● EXTRACT
LoRA Finetuning (Parameter-Efficient)

from neurosc.training import finetune_model, LoRAConfig

# Configure LoRA
lora_config = LoRAConfig(
    r=8,              # Rank
    alpha=16,         # Scaling
    dropout=0.1,
    target_modules=["q_proj", "v_proj"]
)

# Finetune with LoRA (much faster, less memory)
model = finetune_model(
    model=model,
    train_dataloader=train_loader,
    strategy="lora",
    lora_config=lora_config,
    output_dir="./lora_model",
    num_epochs=5
)

Quick Finetuning

import neurosc as nsc

# One-line finetuning with sensible defaults
model = nsc.tools.quick_finetune(
    adata_train,
    adata_eval=adata_eval,
    label_key="cell_type",
    num_epochs=10,
    strategy="lora"
)

● PROVIDED INFORMATION
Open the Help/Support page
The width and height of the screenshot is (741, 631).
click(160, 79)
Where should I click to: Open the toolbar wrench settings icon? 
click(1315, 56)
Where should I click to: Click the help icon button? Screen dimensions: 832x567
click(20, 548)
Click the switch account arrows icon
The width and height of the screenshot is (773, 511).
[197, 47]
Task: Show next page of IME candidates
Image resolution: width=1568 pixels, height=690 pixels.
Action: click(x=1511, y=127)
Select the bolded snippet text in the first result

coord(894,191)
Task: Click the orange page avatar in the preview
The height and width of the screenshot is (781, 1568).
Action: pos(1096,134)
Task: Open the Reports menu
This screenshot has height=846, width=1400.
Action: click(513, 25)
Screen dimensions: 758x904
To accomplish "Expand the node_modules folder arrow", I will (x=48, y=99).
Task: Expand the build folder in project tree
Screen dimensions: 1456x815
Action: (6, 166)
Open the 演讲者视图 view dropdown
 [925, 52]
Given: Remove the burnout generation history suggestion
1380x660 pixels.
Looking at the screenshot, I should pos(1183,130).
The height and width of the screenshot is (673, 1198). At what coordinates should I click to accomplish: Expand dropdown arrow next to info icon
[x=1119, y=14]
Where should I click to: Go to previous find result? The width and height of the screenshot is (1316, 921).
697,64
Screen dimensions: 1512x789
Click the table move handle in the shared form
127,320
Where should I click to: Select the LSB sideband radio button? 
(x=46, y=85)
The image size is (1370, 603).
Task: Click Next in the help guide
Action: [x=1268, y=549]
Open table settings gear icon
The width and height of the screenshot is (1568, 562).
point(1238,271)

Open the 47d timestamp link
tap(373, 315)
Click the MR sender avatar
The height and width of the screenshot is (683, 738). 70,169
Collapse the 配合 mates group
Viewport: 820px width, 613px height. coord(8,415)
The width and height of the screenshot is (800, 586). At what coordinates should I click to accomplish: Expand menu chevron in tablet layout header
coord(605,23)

● TASK TO CARRY OUT
In the LoRA finetuning text, list every argument given to LoRAConfig and its value. The records have nothing to do with the LoRA finetuning text.

● PROBLEM SOLUTION
- r=8
- alpha=16
- dropout=0.1
- target_modules=["q_proj", "v_proj"]